Segment Start: INPUT DATA

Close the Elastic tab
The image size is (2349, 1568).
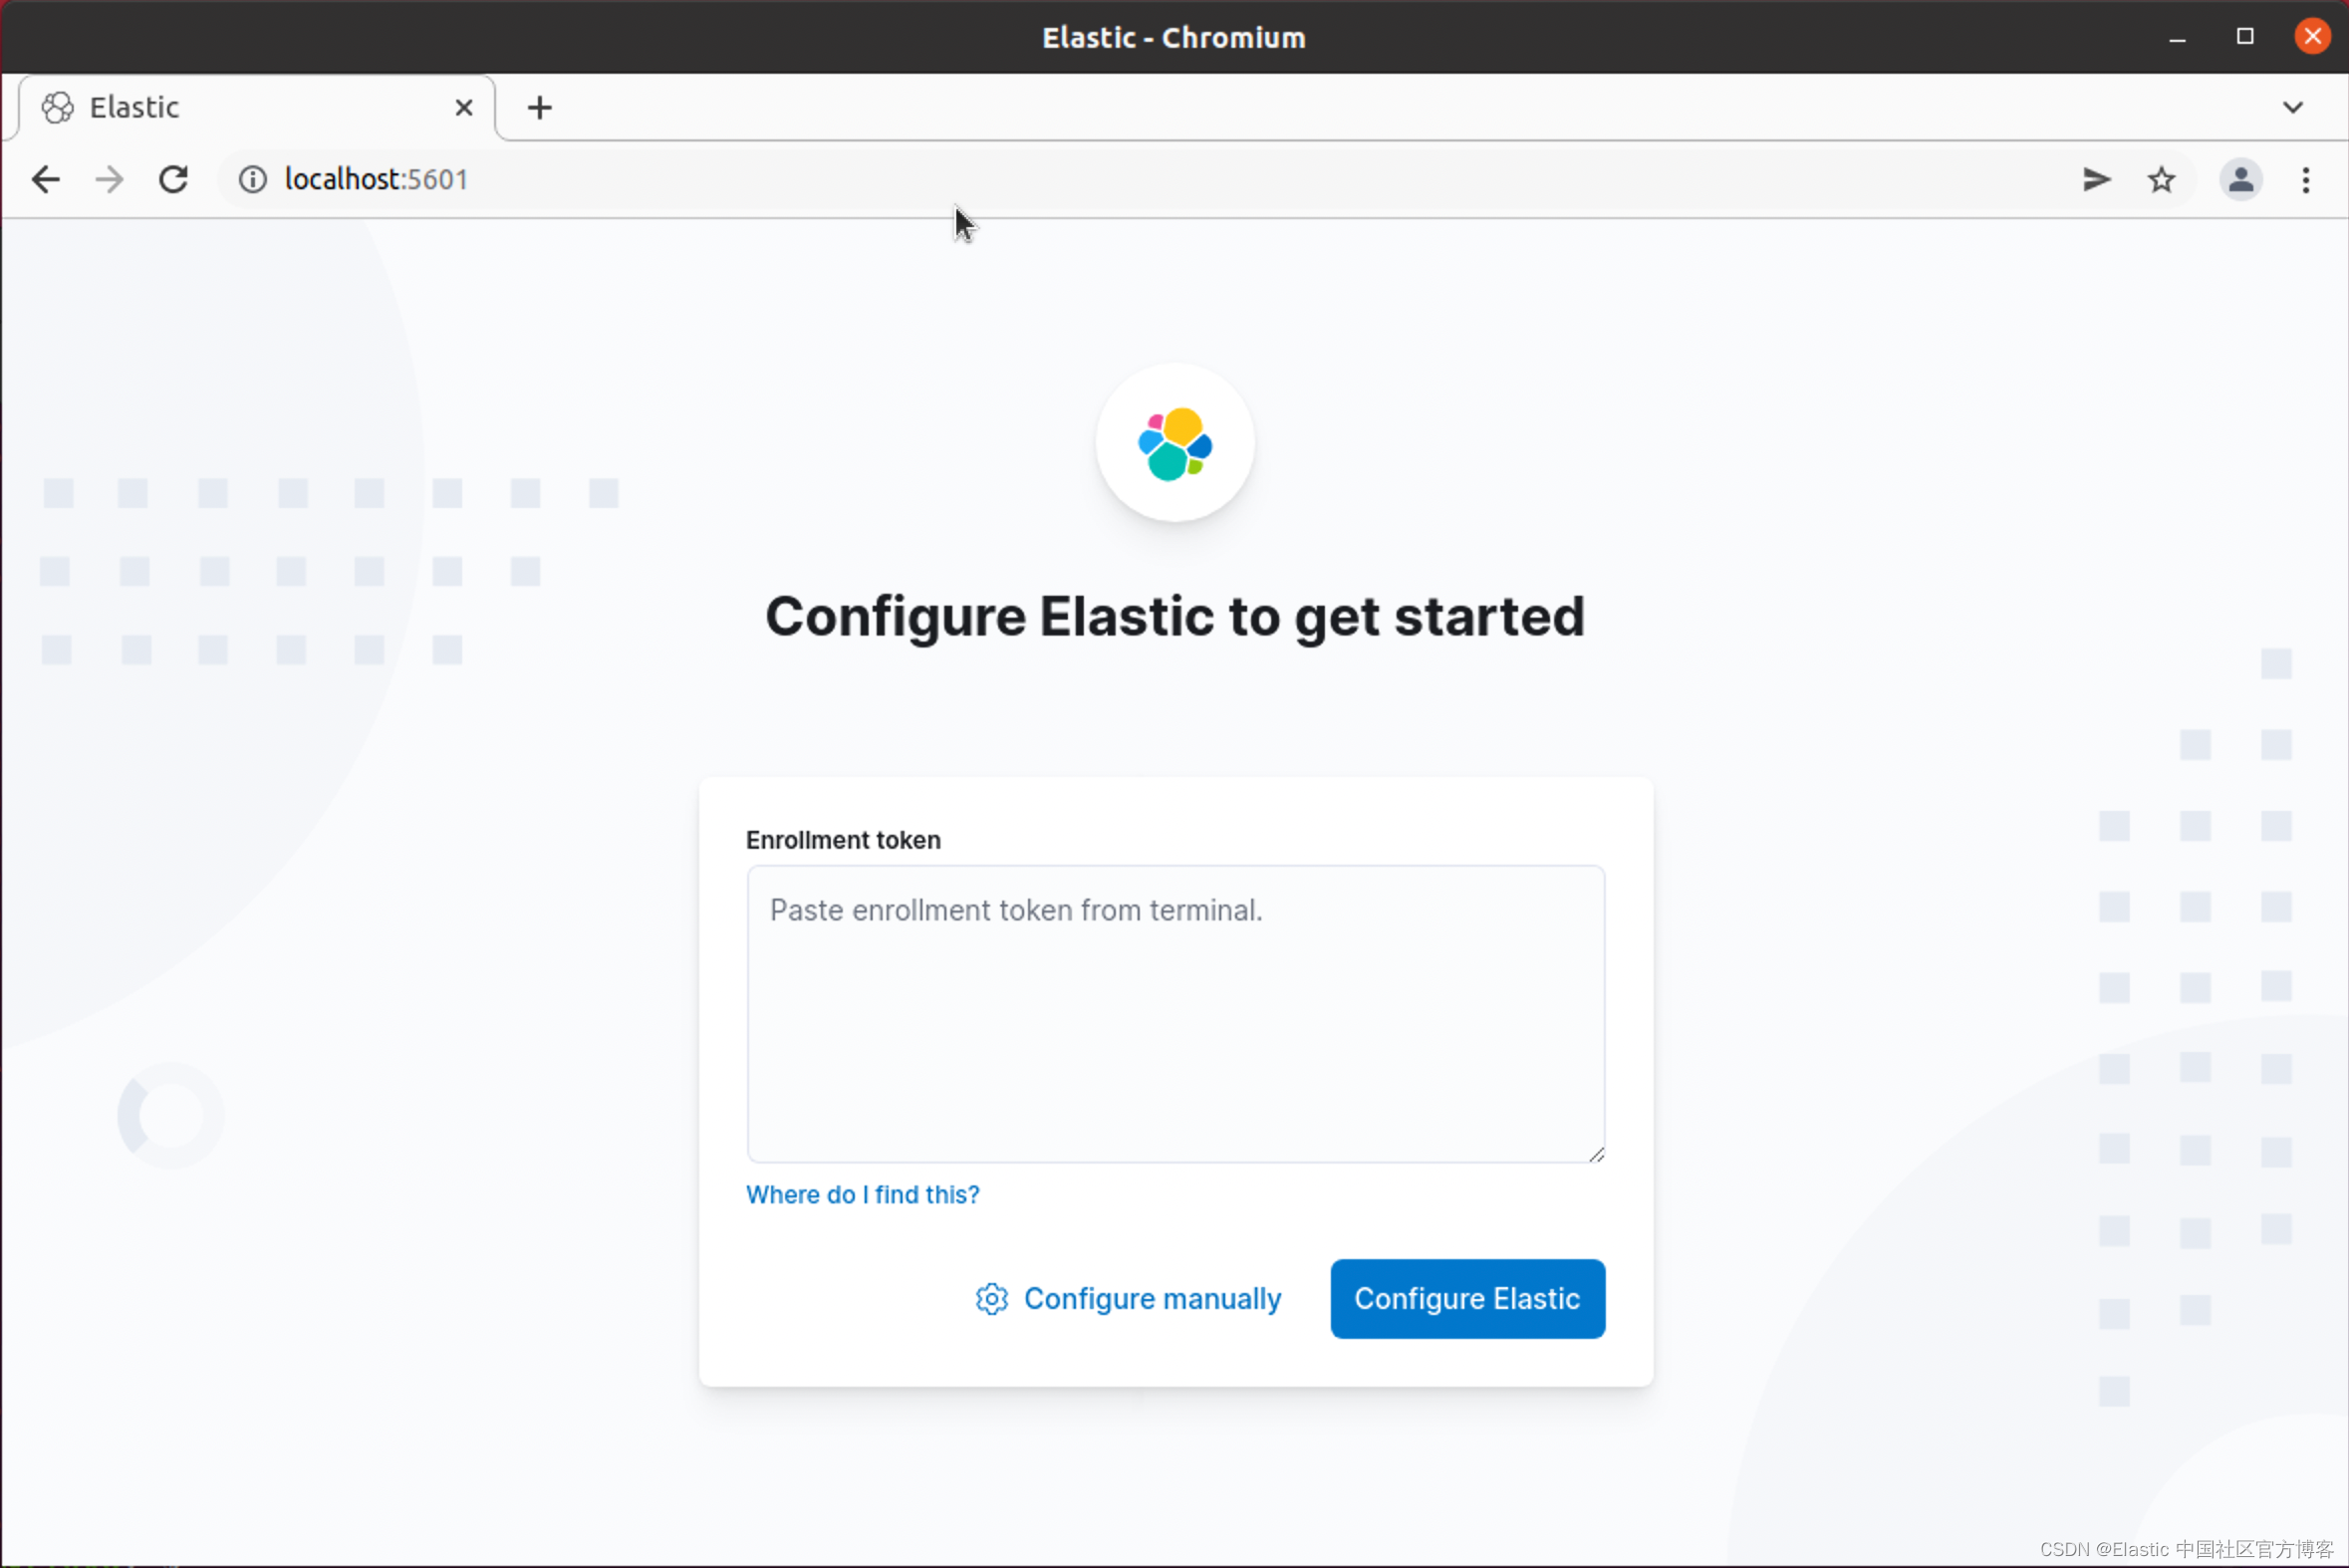(x=464, y=108)
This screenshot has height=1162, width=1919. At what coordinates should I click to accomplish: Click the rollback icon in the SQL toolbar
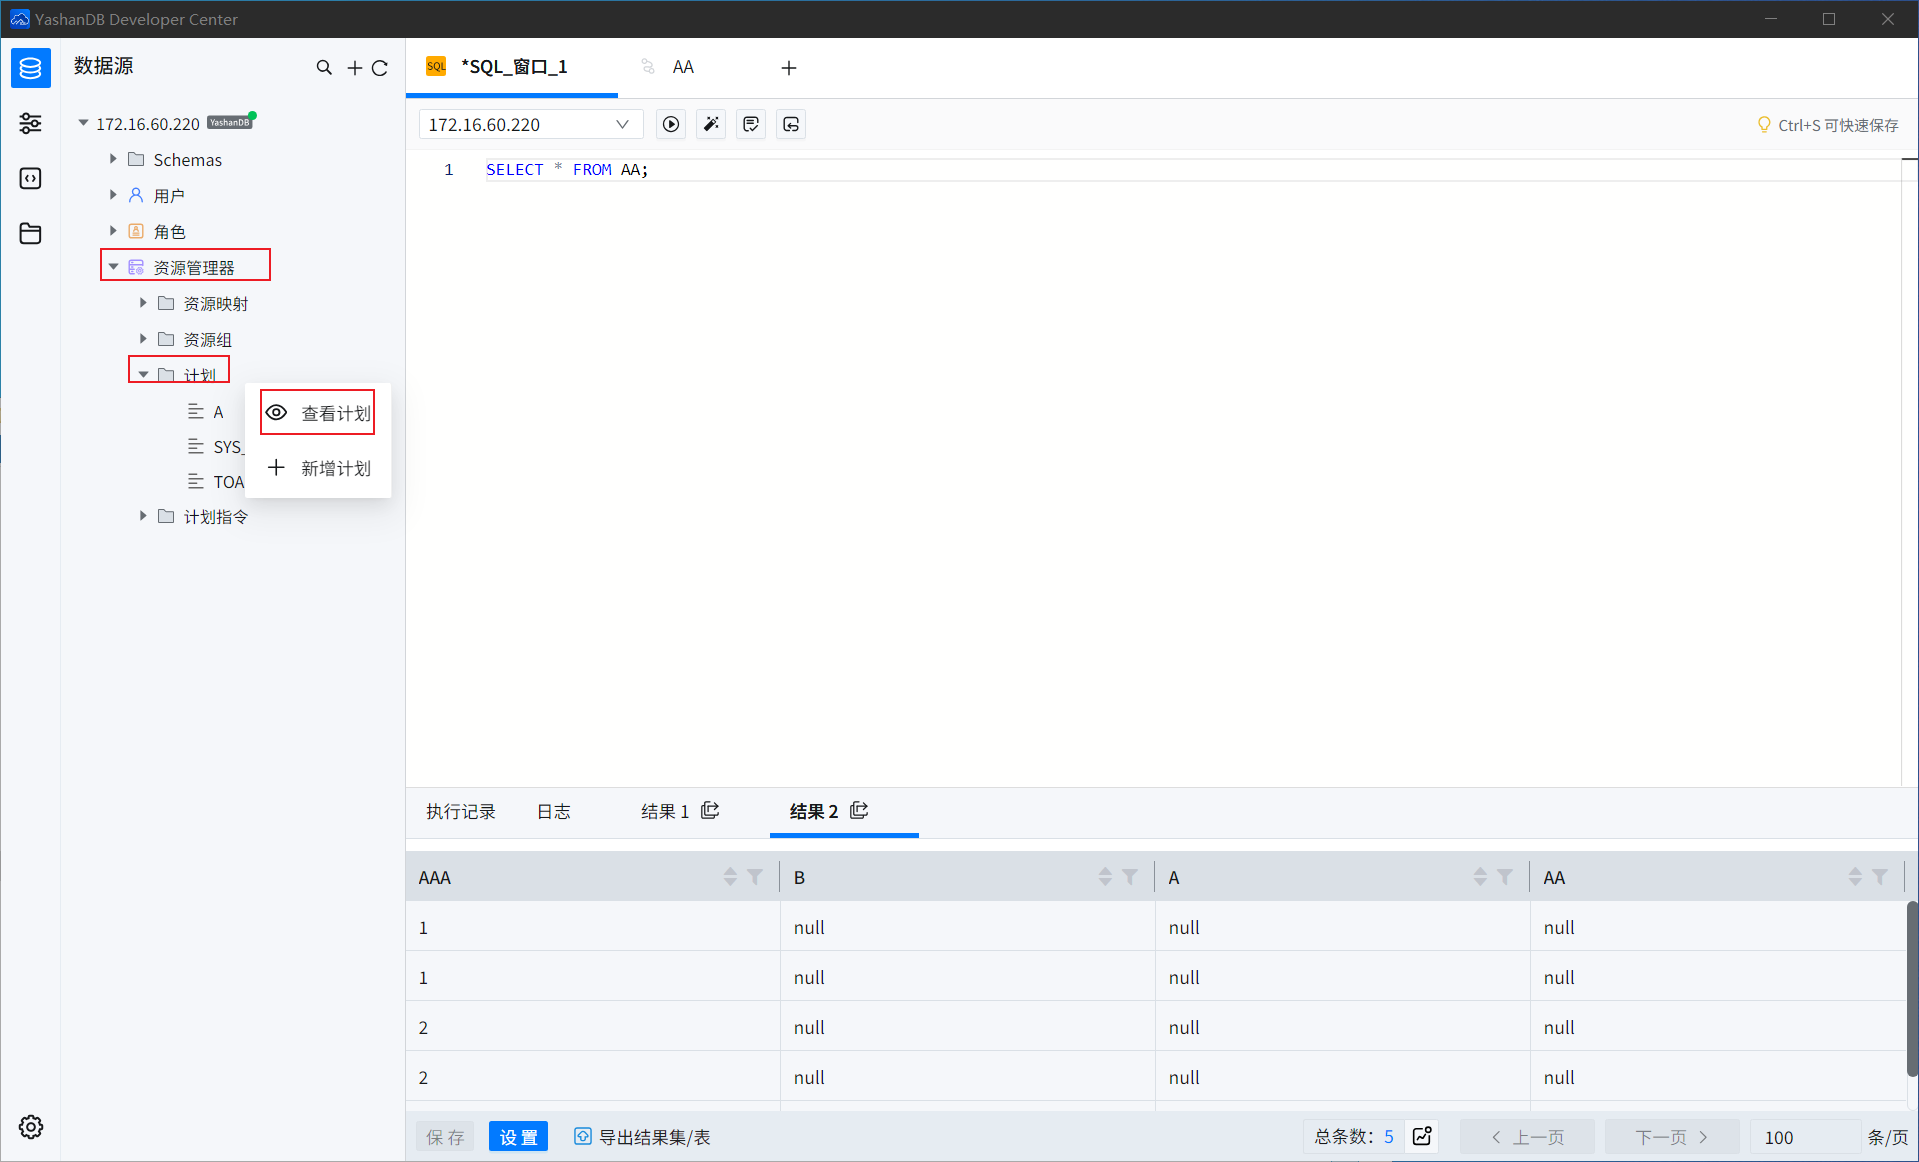(x=791, y=124)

Segment End: INPUT DATA

REQUIRED ACTION →
From the line containing "The image size is (2349, 1568)." through the last line of the data above, write out every line word for word, and nothing else. Do not include the pictures.

OUTPUT OF THE EXERCISE →
The image size is (2349, 1568).
(x=464, y=108)
This screenshot has height=1162, width=1919. At what coordinates should I click to accomplish: Click the rollback icon in the SQL toolbar
(x=791, y=124)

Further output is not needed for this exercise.